Detecting Duplicated Code

Fowler and Beck have ranked duplicated code as the first of the top ten code smells indicating the need to refactor a piece of software [FBB^+^99]. As they like to explain it, whenever you duplicate a piece of code, you are taking out a loan, in the sense that you are getting something now (an almost ready-made piece of software) that you will have to pay for later. There is nothing wrong with taking out a loan, but you have a choice between paying back a small amount now (by taking out the time to refactor your code to eliminate the duplication) or paying back a lot later (in terms of increased complexity and maintenance costs).

Data from empirical studies show that typically between 8% and 12% of industrial software consists of duplicated code [DRD99]. Although this may not seem like much, in fact it is difficult to achieve very high rates of duplication. (Imagine what it would take to have a duplication rate of even 50%!) Duplication rates of 15 to 20% are therefore considered to be severe.

It is important to identify duplicated code for the following reasons:

  • Duplicated code hampers the introduction of changes, since every implemented variant of a piece of functionality will have to be changed. Since it is easy to miss some variants, bugs are likely to pop up in other places.

  • Duplicated code replicates and scatters the logic of a system instead of grouping it into identifiable artifacts (classes, methods, packages). It leads to systems that are more difficult to understand and to change. Instead of just having to understand relationship between logical parts you will have first to identify them and then understand their relationships.

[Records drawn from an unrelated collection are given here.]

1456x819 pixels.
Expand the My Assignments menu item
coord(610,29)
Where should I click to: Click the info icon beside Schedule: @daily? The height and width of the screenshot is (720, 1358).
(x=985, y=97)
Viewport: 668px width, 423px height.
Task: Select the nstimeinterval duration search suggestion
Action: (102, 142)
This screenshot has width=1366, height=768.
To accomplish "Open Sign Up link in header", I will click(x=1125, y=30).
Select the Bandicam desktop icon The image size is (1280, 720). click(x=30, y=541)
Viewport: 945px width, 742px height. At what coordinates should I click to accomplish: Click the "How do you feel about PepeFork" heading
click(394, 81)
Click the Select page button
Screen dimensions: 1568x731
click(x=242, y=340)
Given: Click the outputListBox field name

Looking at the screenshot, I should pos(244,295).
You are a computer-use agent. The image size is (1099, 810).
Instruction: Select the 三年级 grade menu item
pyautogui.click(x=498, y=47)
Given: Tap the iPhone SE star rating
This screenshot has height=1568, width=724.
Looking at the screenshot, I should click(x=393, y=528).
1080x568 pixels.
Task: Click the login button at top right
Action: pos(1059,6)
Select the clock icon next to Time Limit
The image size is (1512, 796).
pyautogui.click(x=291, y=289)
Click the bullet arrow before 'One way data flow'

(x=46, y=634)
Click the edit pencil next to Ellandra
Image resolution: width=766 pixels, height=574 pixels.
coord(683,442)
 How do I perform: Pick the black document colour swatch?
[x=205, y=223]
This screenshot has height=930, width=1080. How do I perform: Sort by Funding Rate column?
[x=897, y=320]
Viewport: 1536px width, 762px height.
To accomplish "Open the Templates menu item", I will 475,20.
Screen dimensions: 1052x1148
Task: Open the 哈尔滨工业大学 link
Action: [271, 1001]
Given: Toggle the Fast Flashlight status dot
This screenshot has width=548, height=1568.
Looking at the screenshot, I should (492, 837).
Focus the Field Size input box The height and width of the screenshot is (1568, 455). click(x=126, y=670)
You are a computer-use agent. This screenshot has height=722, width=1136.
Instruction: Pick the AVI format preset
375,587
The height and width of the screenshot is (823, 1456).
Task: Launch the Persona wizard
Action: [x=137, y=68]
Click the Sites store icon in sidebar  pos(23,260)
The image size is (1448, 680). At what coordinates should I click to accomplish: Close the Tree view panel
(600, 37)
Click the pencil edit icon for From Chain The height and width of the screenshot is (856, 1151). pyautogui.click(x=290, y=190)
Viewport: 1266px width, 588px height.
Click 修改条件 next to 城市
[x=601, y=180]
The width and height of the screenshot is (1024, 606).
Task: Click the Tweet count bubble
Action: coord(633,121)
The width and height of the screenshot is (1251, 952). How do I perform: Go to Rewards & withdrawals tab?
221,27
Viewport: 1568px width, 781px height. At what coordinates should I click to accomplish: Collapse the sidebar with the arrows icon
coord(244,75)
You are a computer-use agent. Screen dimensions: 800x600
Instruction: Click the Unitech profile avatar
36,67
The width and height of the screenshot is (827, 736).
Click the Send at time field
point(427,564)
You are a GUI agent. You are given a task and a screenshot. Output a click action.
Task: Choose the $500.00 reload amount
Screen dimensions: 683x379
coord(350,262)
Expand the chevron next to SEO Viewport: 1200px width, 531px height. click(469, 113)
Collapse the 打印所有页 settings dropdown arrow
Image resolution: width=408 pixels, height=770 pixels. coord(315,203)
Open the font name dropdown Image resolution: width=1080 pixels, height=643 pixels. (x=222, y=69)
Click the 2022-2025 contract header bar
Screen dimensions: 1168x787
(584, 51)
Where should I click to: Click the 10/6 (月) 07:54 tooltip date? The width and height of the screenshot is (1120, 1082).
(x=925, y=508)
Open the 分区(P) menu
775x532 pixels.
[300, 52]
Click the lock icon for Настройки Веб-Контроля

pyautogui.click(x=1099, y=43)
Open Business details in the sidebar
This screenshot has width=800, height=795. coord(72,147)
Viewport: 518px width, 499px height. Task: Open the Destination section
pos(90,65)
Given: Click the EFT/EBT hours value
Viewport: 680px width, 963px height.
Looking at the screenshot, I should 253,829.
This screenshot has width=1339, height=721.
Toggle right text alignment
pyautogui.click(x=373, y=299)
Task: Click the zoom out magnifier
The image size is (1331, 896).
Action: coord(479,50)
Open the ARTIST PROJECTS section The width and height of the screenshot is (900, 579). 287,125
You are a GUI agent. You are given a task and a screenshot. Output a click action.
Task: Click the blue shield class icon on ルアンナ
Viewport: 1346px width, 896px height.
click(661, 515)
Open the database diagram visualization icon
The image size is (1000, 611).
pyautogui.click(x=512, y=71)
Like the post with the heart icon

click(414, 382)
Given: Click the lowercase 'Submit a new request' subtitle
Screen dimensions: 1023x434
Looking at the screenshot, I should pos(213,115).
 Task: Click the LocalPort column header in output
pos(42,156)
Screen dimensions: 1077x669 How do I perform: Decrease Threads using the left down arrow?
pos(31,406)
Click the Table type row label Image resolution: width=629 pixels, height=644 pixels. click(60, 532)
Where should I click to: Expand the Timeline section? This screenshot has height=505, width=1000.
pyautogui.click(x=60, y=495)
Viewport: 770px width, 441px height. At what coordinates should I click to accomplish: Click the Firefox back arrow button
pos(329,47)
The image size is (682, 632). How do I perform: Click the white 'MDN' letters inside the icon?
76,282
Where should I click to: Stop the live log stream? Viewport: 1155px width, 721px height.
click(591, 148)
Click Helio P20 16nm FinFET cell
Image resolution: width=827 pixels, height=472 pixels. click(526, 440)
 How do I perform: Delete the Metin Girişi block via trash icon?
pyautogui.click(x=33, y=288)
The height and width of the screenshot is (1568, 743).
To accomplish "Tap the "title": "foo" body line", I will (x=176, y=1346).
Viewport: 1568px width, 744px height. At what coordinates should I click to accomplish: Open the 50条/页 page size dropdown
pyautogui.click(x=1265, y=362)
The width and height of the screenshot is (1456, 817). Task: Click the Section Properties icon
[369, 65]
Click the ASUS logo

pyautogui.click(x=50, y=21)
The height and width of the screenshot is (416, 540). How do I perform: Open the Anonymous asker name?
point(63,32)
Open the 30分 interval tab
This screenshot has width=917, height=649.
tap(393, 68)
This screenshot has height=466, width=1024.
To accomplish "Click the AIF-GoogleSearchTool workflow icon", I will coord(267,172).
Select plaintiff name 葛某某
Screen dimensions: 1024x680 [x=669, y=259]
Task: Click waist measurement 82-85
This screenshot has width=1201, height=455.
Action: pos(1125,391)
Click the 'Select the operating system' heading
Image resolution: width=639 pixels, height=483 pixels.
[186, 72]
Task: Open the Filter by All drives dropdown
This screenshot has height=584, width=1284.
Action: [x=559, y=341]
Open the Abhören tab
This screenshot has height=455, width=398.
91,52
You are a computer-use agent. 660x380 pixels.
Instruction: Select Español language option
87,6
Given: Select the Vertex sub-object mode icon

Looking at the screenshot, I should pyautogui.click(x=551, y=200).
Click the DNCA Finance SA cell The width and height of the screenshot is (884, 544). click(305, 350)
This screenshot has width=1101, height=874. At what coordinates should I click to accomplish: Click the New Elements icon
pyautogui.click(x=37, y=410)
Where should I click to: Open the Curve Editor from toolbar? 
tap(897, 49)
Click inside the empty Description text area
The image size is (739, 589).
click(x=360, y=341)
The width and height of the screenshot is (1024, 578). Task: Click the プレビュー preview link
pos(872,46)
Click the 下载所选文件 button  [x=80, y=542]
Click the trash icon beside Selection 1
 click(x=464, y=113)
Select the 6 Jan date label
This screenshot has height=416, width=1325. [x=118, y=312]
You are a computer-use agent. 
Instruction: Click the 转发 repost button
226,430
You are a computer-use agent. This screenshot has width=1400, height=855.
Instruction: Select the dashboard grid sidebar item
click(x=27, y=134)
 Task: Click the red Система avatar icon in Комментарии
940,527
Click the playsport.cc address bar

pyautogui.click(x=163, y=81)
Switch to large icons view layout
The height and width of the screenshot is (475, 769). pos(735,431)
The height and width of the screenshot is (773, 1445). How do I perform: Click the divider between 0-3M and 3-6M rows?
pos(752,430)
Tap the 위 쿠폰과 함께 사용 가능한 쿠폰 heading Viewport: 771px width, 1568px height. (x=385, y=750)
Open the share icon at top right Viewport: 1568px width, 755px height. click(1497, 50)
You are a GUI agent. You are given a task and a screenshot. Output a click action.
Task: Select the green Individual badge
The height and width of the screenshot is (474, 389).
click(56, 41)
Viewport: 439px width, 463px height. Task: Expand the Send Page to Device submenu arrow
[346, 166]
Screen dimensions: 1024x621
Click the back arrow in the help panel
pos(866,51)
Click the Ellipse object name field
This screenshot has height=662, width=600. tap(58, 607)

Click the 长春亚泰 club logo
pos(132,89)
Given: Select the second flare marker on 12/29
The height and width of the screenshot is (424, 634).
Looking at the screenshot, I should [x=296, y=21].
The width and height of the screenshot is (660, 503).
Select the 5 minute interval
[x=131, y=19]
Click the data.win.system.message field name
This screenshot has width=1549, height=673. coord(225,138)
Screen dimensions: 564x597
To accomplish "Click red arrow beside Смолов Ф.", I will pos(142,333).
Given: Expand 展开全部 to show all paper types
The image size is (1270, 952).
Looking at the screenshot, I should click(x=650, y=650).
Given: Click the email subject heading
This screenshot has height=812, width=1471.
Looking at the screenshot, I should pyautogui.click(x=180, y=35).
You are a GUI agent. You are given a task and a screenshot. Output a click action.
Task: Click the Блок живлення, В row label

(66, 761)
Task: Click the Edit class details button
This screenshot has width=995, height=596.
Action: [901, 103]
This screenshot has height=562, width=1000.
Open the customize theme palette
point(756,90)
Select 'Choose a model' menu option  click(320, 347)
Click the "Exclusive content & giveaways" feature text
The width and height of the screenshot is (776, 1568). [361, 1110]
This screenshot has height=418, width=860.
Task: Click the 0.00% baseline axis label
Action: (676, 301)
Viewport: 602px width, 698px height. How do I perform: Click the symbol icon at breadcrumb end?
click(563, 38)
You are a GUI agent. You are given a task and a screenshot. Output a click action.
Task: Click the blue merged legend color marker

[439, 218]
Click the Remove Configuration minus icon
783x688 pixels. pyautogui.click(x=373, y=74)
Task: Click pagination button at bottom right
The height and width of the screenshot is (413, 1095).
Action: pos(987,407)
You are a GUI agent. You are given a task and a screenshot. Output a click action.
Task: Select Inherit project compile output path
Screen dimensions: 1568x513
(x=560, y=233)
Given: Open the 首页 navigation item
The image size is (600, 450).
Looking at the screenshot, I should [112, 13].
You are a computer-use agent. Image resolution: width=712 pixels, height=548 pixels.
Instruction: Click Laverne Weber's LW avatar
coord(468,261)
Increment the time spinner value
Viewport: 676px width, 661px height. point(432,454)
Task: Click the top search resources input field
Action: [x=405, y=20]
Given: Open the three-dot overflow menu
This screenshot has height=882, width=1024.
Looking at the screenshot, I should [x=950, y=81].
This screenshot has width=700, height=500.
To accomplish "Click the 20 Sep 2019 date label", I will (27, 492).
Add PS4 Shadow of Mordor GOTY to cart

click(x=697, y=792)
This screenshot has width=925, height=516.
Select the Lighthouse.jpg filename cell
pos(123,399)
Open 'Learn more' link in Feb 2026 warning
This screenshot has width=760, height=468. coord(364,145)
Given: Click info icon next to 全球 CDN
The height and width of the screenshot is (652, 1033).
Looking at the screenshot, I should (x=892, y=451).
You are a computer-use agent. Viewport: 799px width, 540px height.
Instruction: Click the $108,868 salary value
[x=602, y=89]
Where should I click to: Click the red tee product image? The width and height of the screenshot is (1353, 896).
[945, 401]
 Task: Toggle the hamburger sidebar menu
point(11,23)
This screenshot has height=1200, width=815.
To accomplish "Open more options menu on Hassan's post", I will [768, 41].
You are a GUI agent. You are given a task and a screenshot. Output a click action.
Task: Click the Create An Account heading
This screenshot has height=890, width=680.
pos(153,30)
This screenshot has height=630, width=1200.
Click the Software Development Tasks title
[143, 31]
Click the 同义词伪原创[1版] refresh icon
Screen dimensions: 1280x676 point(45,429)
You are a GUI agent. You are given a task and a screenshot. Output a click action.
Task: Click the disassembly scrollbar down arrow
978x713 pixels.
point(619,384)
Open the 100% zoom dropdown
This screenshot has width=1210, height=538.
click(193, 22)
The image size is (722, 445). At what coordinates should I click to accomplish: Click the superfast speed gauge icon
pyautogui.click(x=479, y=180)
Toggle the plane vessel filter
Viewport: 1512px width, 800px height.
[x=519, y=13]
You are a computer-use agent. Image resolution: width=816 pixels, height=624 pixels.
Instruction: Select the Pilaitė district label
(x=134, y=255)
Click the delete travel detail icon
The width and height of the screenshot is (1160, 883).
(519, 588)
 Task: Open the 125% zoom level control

Duplicated code arises for a variety of reasons:

  • Whenever a programmer is implementing a piece of functionality that is remotely similar to something that has been done before, it is natural to use the existing code as a model for the new task. If it is a matter of recombining existing procedures, the task will be simple. But if the behavior is more complex, the easiest thing to do is to copy, paste and modify the old code to achieve the functionality. If both the old and new pieces of code belong to different applications, the harm is minimal. But if they are part of the same system, duplicated code has now been introduced.

  • Sometimes code is copied, pasted and modified between different applications, or different versions of the same application. When multiple versions must be maintained simultaneously, or when different applications or versions must be merged, you immediately have a duplicated code problem.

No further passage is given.